• GOAL OF THE EXERCISE:
Where a line holds the word "Toggle", count it, then give only the total for the entries below.

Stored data
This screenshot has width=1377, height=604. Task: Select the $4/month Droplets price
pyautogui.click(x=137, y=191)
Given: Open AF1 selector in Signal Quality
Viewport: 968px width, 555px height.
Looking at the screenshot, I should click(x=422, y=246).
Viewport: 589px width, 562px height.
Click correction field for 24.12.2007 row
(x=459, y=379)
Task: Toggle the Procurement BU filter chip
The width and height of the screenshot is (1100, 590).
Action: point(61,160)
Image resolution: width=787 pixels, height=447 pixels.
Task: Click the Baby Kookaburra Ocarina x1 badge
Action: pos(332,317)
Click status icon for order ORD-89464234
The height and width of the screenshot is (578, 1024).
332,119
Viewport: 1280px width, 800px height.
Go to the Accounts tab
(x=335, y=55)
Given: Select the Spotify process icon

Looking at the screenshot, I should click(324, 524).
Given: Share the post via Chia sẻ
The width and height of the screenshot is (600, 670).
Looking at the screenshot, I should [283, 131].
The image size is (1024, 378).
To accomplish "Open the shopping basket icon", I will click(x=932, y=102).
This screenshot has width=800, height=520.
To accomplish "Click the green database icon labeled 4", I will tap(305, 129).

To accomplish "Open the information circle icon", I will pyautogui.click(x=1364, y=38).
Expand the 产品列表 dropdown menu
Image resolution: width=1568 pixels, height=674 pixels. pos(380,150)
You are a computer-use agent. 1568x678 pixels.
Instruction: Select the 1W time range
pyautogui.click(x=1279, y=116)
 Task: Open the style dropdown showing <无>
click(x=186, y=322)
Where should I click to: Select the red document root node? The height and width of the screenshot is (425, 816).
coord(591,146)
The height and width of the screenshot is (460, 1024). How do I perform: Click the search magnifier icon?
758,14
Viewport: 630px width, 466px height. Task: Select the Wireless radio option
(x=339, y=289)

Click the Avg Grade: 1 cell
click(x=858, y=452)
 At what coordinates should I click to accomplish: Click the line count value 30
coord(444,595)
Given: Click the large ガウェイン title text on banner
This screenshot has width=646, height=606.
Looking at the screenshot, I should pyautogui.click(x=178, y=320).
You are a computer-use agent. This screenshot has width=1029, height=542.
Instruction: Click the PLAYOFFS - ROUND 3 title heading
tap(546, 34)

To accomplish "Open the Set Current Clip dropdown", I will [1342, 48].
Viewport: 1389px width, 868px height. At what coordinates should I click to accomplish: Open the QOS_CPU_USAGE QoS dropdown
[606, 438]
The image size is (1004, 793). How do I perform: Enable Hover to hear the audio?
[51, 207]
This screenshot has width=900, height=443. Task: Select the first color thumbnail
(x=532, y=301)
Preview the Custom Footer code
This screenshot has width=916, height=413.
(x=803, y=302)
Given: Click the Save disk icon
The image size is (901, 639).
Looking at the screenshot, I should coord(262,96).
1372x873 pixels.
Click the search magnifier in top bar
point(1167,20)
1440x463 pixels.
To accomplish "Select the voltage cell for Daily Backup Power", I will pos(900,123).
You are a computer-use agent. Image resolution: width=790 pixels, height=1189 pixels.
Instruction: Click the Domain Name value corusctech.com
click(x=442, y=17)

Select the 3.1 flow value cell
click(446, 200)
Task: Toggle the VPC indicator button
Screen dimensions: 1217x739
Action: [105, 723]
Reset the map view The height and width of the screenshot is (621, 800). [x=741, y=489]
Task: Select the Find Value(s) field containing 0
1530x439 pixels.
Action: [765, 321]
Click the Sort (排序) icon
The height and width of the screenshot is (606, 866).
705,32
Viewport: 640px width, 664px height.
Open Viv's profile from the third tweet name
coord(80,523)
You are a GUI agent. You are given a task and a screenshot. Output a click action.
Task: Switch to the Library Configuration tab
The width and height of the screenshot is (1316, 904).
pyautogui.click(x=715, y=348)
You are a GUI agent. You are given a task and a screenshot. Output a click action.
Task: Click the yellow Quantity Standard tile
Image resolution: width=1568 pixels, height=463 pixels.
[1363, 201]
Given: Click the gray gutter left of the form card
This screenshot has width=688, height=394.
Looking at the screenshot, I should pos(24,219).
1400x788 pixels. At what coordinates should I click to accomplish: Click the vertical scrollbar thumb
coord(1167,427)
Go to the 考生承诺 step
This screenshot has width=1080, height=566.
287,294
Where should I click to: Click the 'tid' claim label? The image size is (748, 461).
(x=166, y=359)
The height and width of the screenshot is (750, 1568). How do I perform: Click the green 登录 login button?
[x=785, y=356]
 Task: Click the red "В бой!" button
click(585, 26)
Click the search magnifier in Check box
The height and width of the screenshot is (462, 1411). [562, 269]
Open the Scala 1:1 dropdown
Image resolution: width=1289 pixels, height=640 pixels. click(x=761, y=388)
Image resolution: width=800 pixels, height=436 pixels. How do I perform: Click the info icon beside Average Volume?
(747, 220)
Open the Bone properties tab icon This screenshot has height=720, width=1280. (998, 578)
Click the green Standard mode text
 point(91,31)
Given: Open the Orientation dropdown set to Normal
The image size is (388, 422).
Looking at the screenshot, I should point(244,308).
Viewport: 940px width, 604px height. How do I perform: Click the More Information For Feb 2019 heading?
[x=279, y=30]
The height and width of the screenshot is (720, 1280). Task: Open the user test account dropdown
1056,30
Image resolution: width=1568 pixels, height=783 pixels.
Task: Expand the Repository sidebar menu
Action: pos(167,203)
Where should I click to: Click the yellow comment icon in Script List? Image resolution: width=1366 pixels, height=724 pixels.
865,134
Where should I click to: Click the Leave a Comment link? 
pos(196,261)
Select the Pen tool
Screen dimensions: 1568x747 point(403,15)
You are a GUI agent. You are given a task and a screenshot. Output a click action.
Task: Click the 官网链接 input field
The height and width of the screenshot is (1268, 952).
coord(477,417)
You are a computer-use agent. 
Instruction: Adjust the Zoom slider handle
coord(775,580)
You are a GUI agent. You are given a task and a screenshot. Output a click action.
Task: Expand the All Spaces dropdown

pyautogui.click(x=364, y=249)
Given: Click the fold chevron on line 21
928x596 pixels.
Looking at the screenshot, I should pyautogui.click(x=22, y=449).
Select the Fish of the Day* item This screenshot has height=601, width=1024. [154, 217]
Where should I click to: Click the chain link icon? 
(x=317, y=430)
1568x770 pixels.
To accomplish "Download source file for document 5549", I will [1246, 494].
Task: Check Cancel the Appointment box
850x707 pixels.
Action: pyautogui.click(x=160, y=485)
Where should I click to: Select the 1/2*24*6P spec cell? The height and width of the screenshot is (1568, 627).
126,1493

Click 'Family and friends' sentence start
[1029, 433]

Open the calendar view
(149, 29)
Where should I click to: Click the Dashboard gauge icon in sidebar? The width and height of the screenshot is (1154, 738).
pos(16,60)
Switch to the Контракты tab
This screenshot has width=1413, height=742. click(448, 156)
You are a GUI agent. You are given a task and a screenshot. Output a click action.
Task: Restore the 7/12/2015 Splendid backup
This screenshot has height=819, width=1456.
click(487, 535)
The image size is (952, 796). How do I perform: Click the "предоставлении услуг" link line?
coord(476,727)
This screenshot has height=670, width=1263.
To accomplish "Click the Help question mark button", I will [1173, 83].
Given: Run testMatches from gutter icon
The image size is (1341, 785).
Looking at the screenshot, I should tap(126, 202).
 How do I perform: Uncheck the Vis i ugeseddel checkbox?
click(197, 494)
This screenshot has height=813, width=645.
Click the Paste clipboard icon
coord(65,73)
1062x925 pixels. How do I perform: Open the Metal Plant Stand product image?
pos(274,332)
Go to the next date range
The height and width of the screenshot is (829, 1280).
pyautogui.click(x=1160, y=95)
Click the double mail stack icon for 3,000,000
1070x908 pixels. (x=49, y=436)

• WRITTEN ANSWER:
2